Try it: Everything from the line holding "Where should I click to: Select" through the end of the records should be printed exactly, apart from the pictures.

Records for the exercise:
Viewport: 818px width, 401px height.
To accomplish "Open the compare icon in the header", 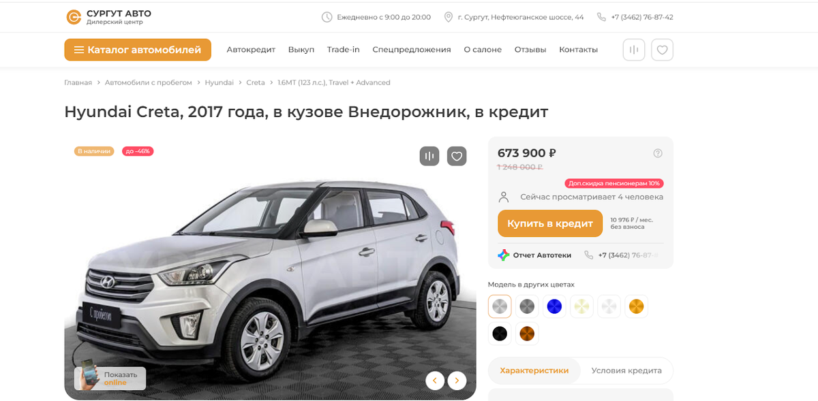I will [634, 50].
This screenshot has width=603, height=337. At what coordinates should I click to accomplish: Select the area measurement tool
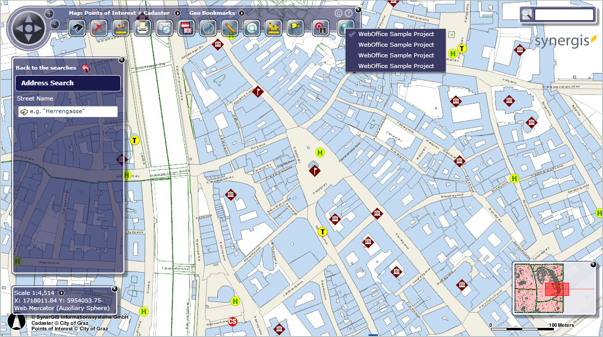273,28
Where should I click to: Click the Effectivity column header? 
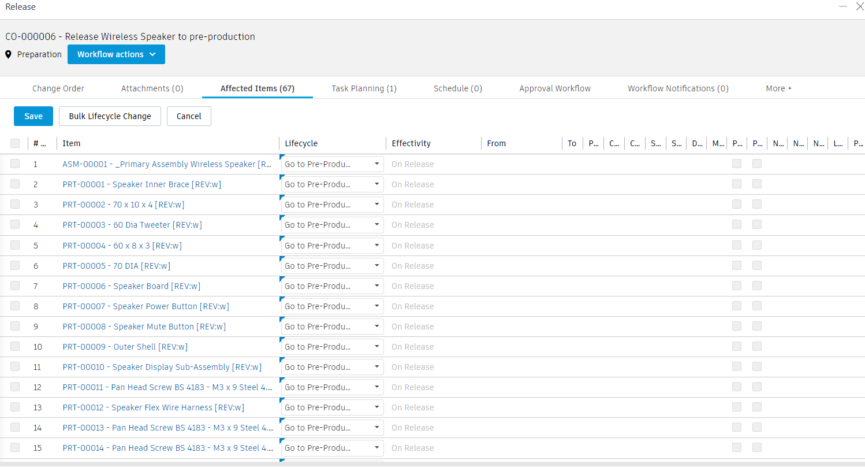(411, 143)
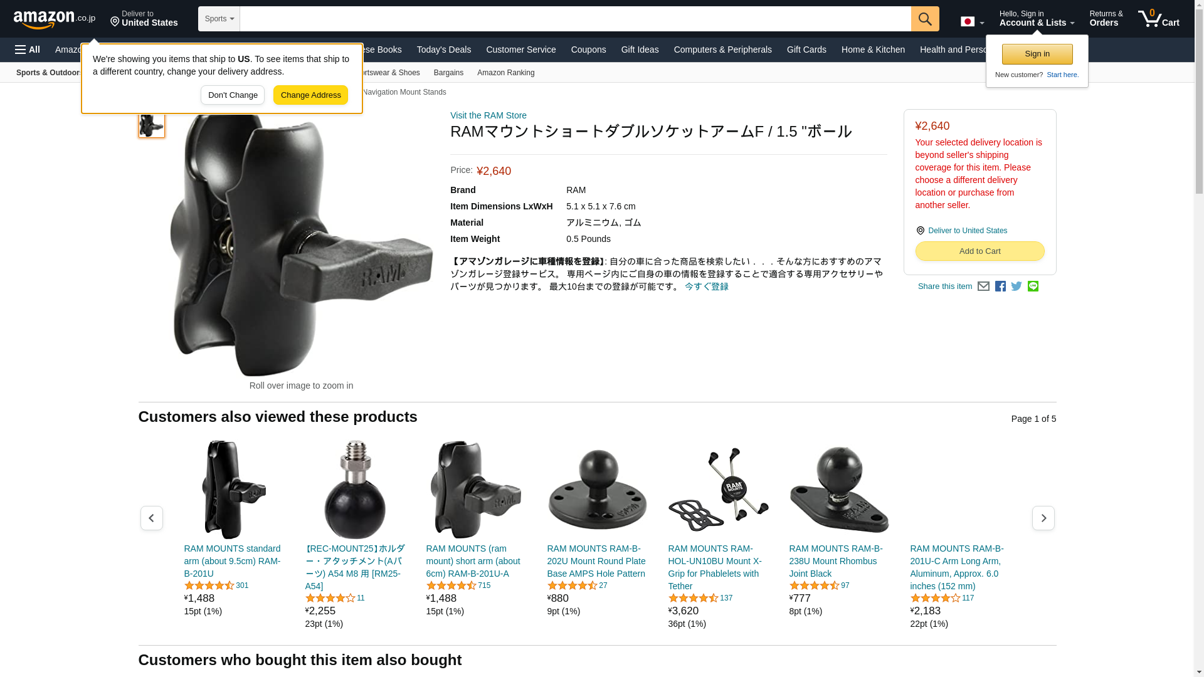
Task: Visit the RAM Store link
Action: [488, 115]
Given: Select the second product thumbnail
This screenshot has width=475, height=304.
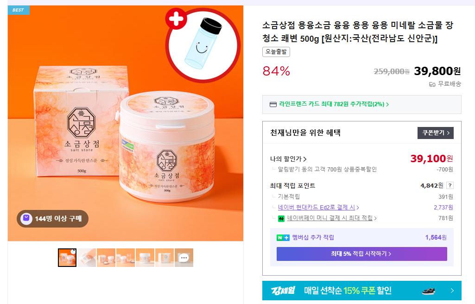Looking at the screenshot, I should click(87, 258).
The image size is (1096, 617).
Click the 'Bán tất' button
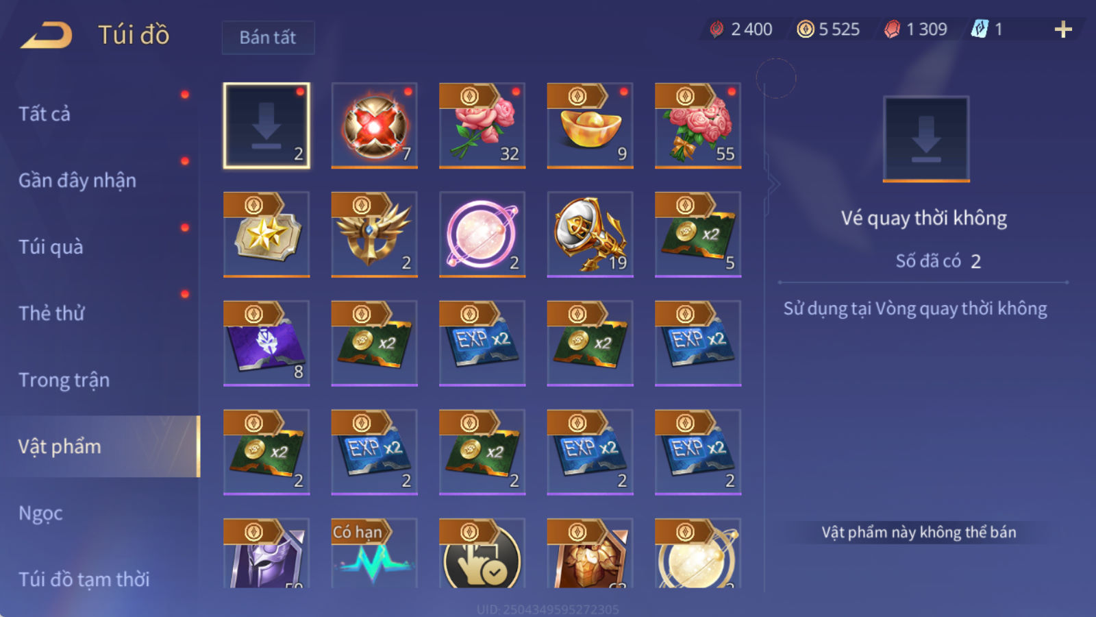268,37
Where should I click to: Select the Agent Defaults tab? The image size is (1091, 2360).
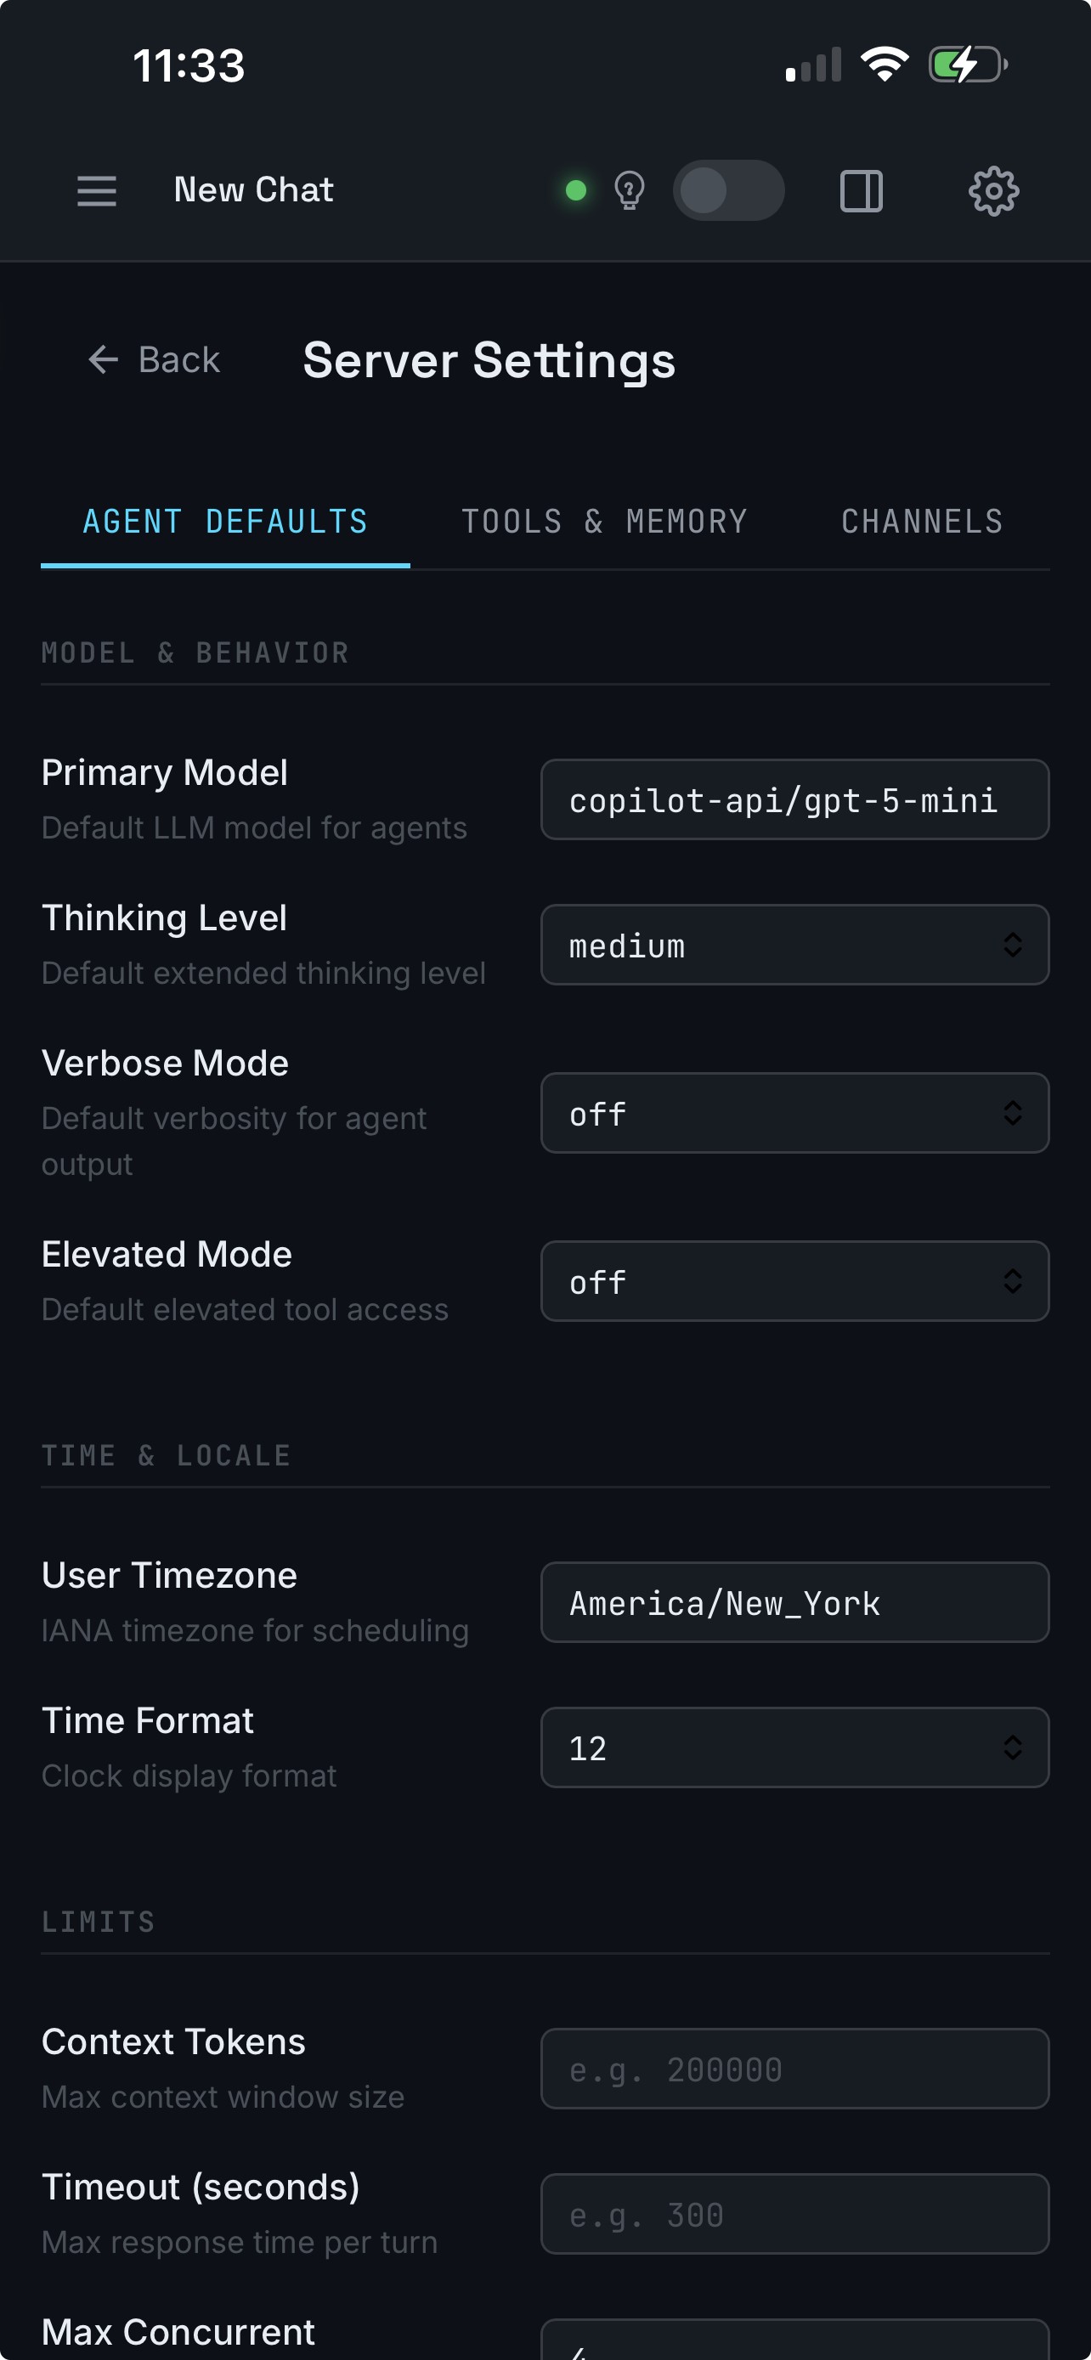coord(224,521)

Exercise output:
Where should I click to: Select the Agent Defaults tab? The image size is (1091, 2360).
coord(224,521)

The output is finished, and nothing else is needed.